* _課題の目的 A_
BoxのCEOインタビュー記事によると、Boxは何年に創業されましたか。
* _課題の目的 B_
BoxのCEOインタビュー記事に照らして、次の各文が記事の内容と合っているかを判断してください。(i) Boxはオンラインストレージ企業からコンテンツ管理プラットフォームへと進化した。(ii) レヴィCEOは、インタビューで過去をノスタルジックに振り返って語るのを好む。(iii) レヴィは2018年のインタビューで、日本の文化を変えたいと語った。それぞれ「はい」か「いいえ」で答え、根拠となる記事の語句をそのまま引用してください。
* _課題の目的 C_
BoxのCEOインタビュー記事を、最後の段落の次から書き継いでください。

*** 文書の抜粋

AI

2025.07.16 15:15

Boxアーロン・レヴィCEOが語る創業20年、日本、AI時代の課題と可能性

AI(人工知能)の台頭により、テクノロジー企業間の競争が今まで以上に激化している。進化し、時代に適応できた企業だけが生き残るなか、2005年創業の「Box(ボックス)」は、クラウド時代を牽引するオンラインストレージ企業からコンテンツ管理プラットフォームへと進化を遂げるなど、かたちを変えて成長してきた。

創業者として立ち上げた会社を20年間もCEO(最高経営責任者)の立場で率いるのは並大抵のことではない。しかしBoxのアーロン・レヴィCEO(40・写真)は、インタビューで過去をノスタルジックに振り返って語るのを好むようなタイプではない。当然、その目はすでに次を見据えている。

2016年のForbes JAPANのインタビューで、レヴィは「(日本の)伝統的で縦社会とされる文化を、もっとフラットでオープンでコラボラティブ(協同的)なものに変えたい」と語った。Boxにとっての企業ミッションであるとはいえ、生産性を上げれば日本企業は飛躍するはず、という彼の思いは本物だろう。それはAI時代も変わらない。

任天堂とオニツカタイガーの製品をこよなく愛し、京都をはじめ日本各地への訪問を楽しみにしているレヴィが、現在は一瞬たりともシリコンバレーを離れられない理由とは。AIエージェントの台頭で、21世紀を代表する課題になる「Agent Security(エージェント・セキュリティ)」とは何か。AIが日本にもたらす可能性と未来についてレヴィが語った。

******
*** 提供資料

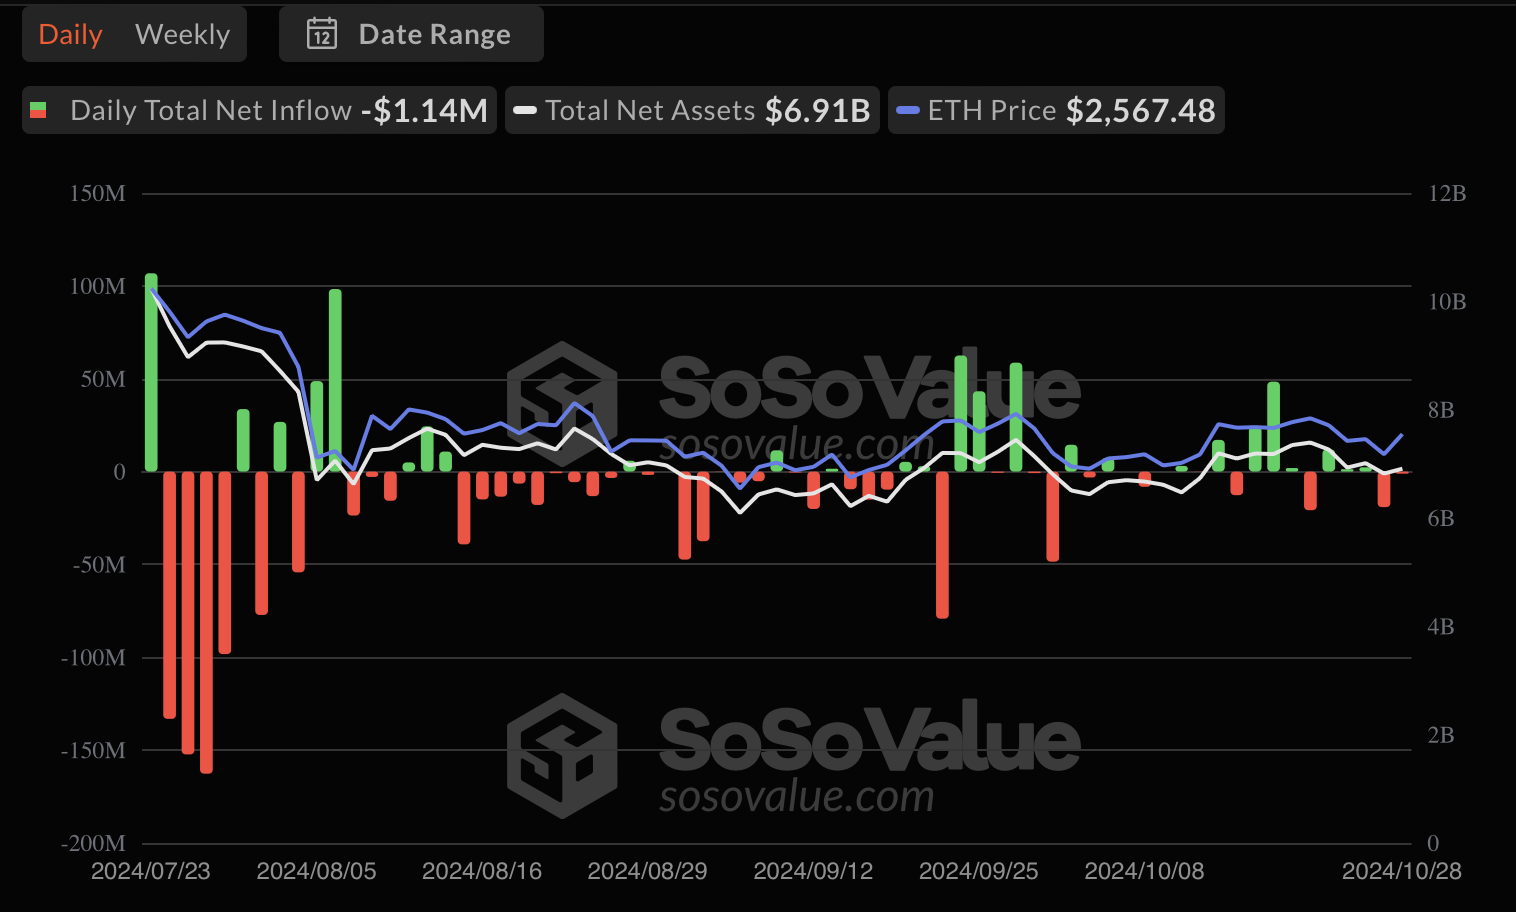
Task: Click the 2024/08/05 date label on x-axis
Action: [316, 871]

******

* _解答例 A_
2005年です。

* _解答例 B_
(i) はい。「オンラインストレージ企業からコンテンツ管理プラットフォームへと進化を遂げる」
(ii) いいえ。「過去をノスタルジックに振り返って語るのを好むようなタイプではない」
(iii) いいえ。「2016年のForbes JAPANのインタビューで」

* _解答例 C_
━━Boxはかつてオンラインストレージ企業でしたが、環境や技術の進歩と共にコンテンツ管理プラットフォームへ進化しています。創業からの20年間で、変わったこと、そして変わっていないことについて振り返っていただければ。

アーロン・レヴィ(以下、レヴィ):変わったことよりも、変わっていないことのほうが多いように思いますね。私たちにとって今も大事なのは、顧客がコンテンツにある情報を最大限に活用できるように支援するプラットフォームだという点だからです。

Boxは、徹底的にプロダクト重視の会社です。私が以前と比べて日本に長く滞在できないのは、シリコンバレーの本社でチームと一緒にプロダクト開発、戦略づくりとその遂行に多くの時間を費やしているからです。私たちは今でも迅速に動こうとしています。小さかった頃のスタートアップ精神のまま、本気でイノベーションを進めようとしています。プロダクト開発にも高い基準を課しています。本質的にそういった点は変わっていません。

変わったとすれば、より野心的になったことでしょうか。創業当初の目標は、「ファイルへのアクセス、共有、共同作業を可能にする最高のプラットフォームを構築すること」でした。AIの登場により、できることがはるかに大きくなりました。

なぜなら、データがデジタル化されたことにより、いわば企業データを集積した“デジタル・カプセル”が生まれたからです。その企業データを、AIエージェントが活用できる価値の源泉へと変えられます。顧客は自社の情報を理解し、ワークフローを自動化することが可能です。だからAIで我々も野心的になり、実行するスピードも上がっているわけです。

━━創業当初から頭の片隅にAIを想定したビジョンはあったのでしょうか。

レヴィ:いや、創業当初はそれほど深く考えていませんでしたね。AIを意識し始めたのは、情報の検索・発見で機械学習(ML)を使う流れの中だったと思います。創業から数年が経ってデータが蓄積されていくにつれ、それが事業を把握する強力なインサイト(洞察)の源泉になり得ると気づいたのです。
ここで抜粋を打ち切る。